Led by high school students too young to vote but demanding to be heard, a rally in Towson Saturday afternoon called for more Black and other minority representation on the Baltimore County Council and elsewhere, including in their own school curriculums.
The most immediate concern, with the county council scheduled to vote on Monday, is a redistricting plan that keeps just one majority-Black district out of seven in a county that is about 30% Black and 45% nonwhite.
“Our districts have to represent our population,” said Roah Hassan, 16, a junior at Perry Hall High School who organized the rally on Patriot Plaza in downtown Towson.
Despite opposition from groups such as the ACLU, the NAACP and a citizens group called the Baltimore County Coalition for Fair Maps, the plan won the support of the current council.
A couple of dozen people gathered on the plaza in Saturday’s gray cold, young and old, to denounce the plan.
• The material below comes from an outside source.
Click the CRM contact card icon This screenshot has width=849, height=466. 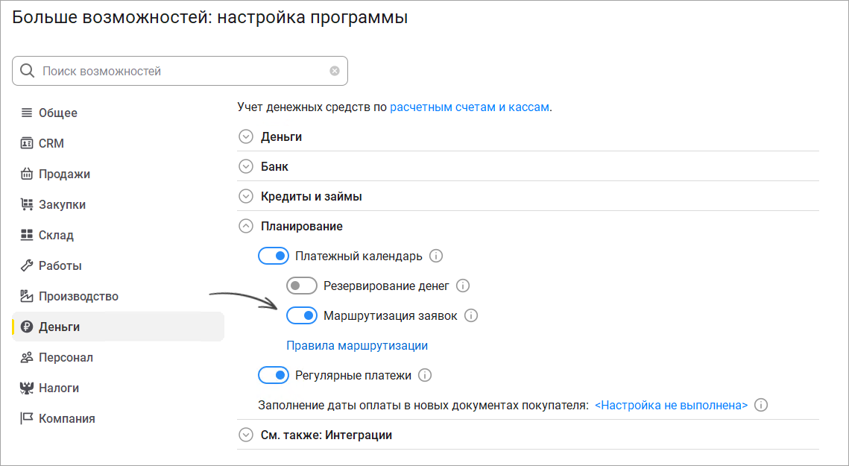click(27, 144)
They also heard speakers on issues including police killings, racism and the need for activism.
Darlene Cain, of West Baltimore, spoke about her son, Dale Graham, who “can’t come home to us because he was shot and killed” by a police officer in 2012.
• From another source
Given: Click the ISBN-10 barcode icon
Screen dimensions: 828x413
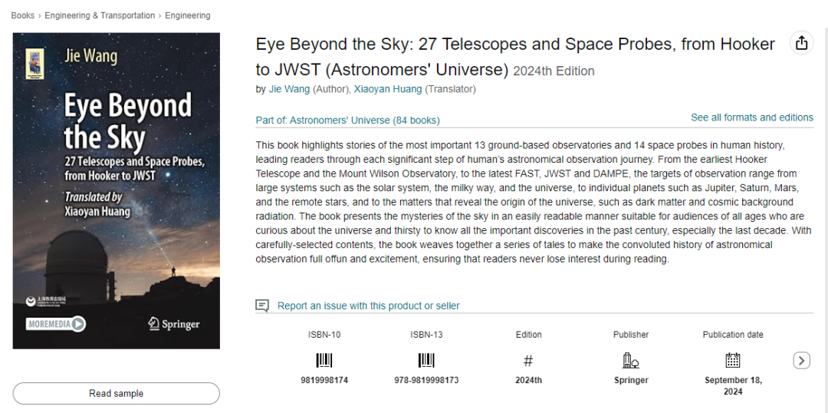Looking at the screenshot, I should coord(324,361).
“Everyone here today is a changemaker,” Cain told the crowd. “Your lives matter.”
Rally attendees took turns sharing personal stories — of being bullied in school for their race or ethnicity or not seeing themselves or their experiences in schoolbooks.
“I have been called many things,” said Jeancarlos Diaz, 16, and also a Perry Hall student. “I want this [rally] to be a call for unity between all students in Baltimore County... I want our voices to be heard throughout the county”
Hassan spoke of her experience as an Arab- and Muslim-American and the daughter of immigrants. Groups that are not in the majority culture, she said, don’t see themselves represented in policy or curriculum.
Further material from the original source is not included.